WORK INSTRUCTION 1:
Answer these questions about the blog post on Bach, one line each and marked to match:
(a) How long ago did the writer make the bucket list of works to conduct?
(b) Who was Bach's predecessor, described as incredibly erudite?
(c) Which period of Bach's life will remain an enigma to the writer?
WORK INSTRUCTION 2:
Retype, character for character, the stretch of the blog post on Bach that opens with the words containing "It means that" and closes with "that door close.".
WORK INSTRUCTION 3:
Condense the paragraph of the blog post on Bach beginning "How does this relate to Bach?" into a short list that keeps its main facts.

EXTRACTED TEXT:
○ ○ ○ ○ ○ ○ ○

Bach can change your life…

Five years ago, I made a bucket list of works I wanted to have conducted – in five years. I can only say that I had no idea what it would cost me to realise those musical ambitions – and if I had, I’m not sure I’d have kept that dream alive.

But this week, with my completion of my first-ever Bach passion now ticked off – despite a smogasbord of challenges that some of you could never believe – the fulfilment that I am now experiencing is hard to describe in words. But I’m not writing a happy-go-lucky post to say how wonderful it is to achieve goals and dreams.

I’m saying that it is only after you have completed what you set out to do that you truly discover if this was what you were supposed to be doing. And as an increasingly popular modern saying has it: we can spend our lives climbing a ladder only to discover that we put it up against the wrong wall.

Wrong wall? Or wrong ladder? The intrinsic semantic specificities of that analogical framework are not our concern; I’m sure the point is made. For me, Bach has become something of a father figure as I look to grow who I am and how I want to work as a musician. Unlike his predecessor, Kuhnau, who was incredibly erudite and well-educated on a scary number of levels, Bach had an excellent formal education up to his late teens – but nothing beyond that. Having enjoyed more academic opportunities than many people – and being part of an ethnic minority community where ‘education’ is a passport to the promised land – what I call ‘Middle England’ (to be precise, I am referring to middle-class Anglo-Europeans) – I can see how all of that is supposed to work, but for my entire life I have looked at how people from all sorts of minority communities have used the letters after their names to demand status, and I am more appalled at this than I can say.

It gets worse – because this ‘worship of letters’ is all over the church. We should know better, but…

How does this relate to Bach? Well, he never really fit easily and comfortably into any of the places in which he found himself, and that astonishing period from 1723 to 1730 will remain an enigma forever as far as I am concerned. Kuhnau made an outstanding contribution to musical life in Leipzig and was a darling of the establishment for the rest of his life. But Bach was far, far too much for the ecclesiastical authorities, and despite the fact that his goal was nothing more than to write a ‘well-appointed church music’ – I am now going to make my own assessment of the reality – Bach’s music pointed to a God who was and is far bigger than the sanitised deity that archetypal liturgy had gotten used to. And those two monumental passions that remain will challenge conductors, soloists, chorus members and instrumental players for a very, very long time as yet.

Preparing to conduct the St John Passion has been the most formative experience of my conducting career to date. And it has changed the way that I think and work. It has forced me to confront the areas of my musicianship in which I am not as disciplined as I need to be if I’m going to work at the level for which I am striving. It has shown me that whatever I think I can bring to music and to early sacred music as an interpreter, I will receive more than I give if I am willing to accept that and be genuinely humble about it. It has shown me that my desire to make a difference inside the church walls is well and good, but the church is not about to become a more open and safe place for honest spirituality that is actually biblical – which means that the pursuit of truth in music will have to take place outside its walls. Bach is better loved, better understood, and better served by musicians who have no interest in confessional Christian faith, and I have one word for that:


It means that as a church (and this in the broadest sense of the word) we still don’t get it after all these years. I literally came apart at the seams trying to fight for better musical standards in my own church, and not understanding why God couldn’t just make it happen. But after conducting St John, I understood why God has let that door close.

○ ○ ○ ○ ○ ○ ○

SUPPLIED DATA:

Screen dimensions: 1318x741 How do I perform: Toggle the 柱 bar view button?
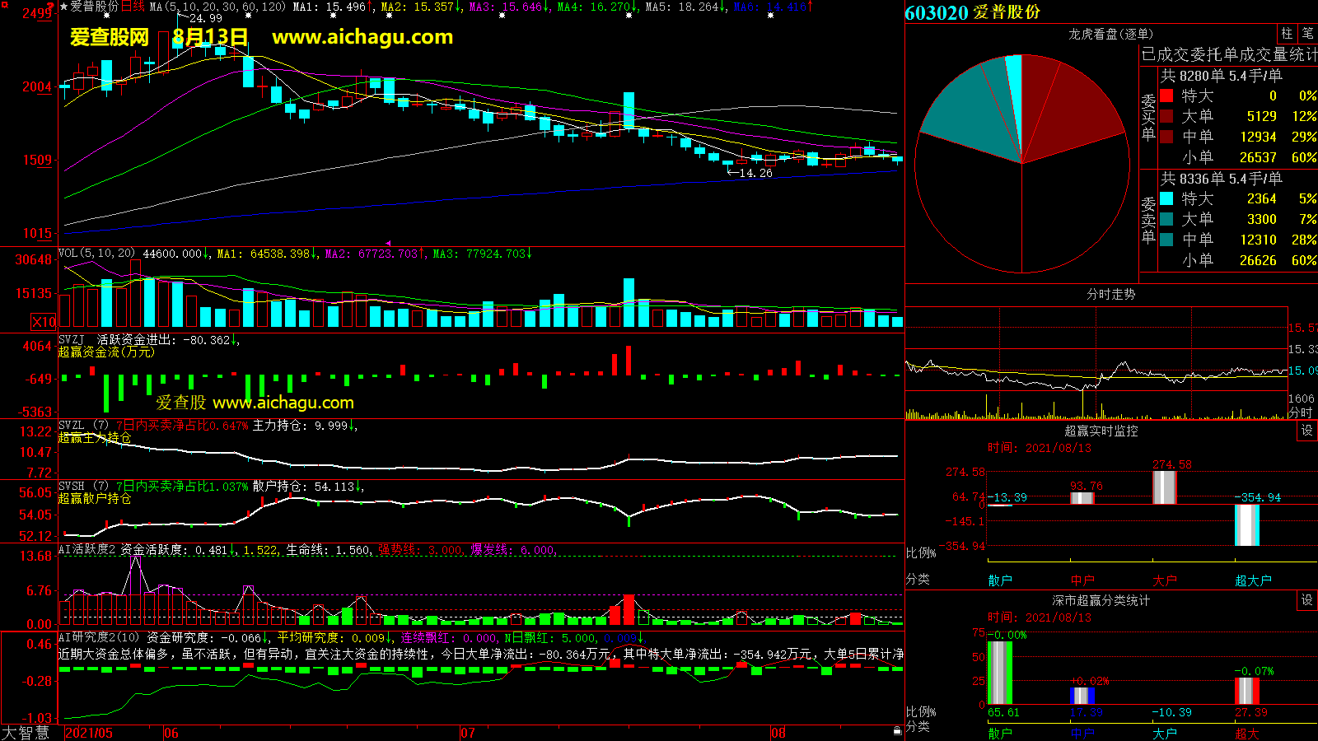click(x=1287, y=33)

○ ○ ○ ○ ○ ○ ○

RESPONSE 1:
(a) Five years ago
(b) Kuhnau
(c) The period from 1723 to 1730

RESPONSE 2:
It means that as a church (and this in the broadest sense of the word) we still don’t get it after all these years. I literally came apart at the seams trying to fight for better musical standards in my own church, and not understanding why God couldn’t just make it happen. But after conducting St John, I understood why God has let that door close.

RESPONSE 3:
- Bach never fit easily into any of the places where he found himself.
- To the writer, the period from 1723 to 1730 will always be an enigma.
- Kuhnau made an outstanding contribution to musical life in Leipzig and stayed a darling of the establishment for the rest of his life.
- Bach was far too much for the ecclesiastical authorities, though his goal was only a "well-appointed church music."
- In the writer's assessment, his music pointed to a God far bigger than the sanitized deity that archetypal liturgy was used to.
- His two surviving passions will challenge conductors, soloists, chorus members and instrumental players for a very long time.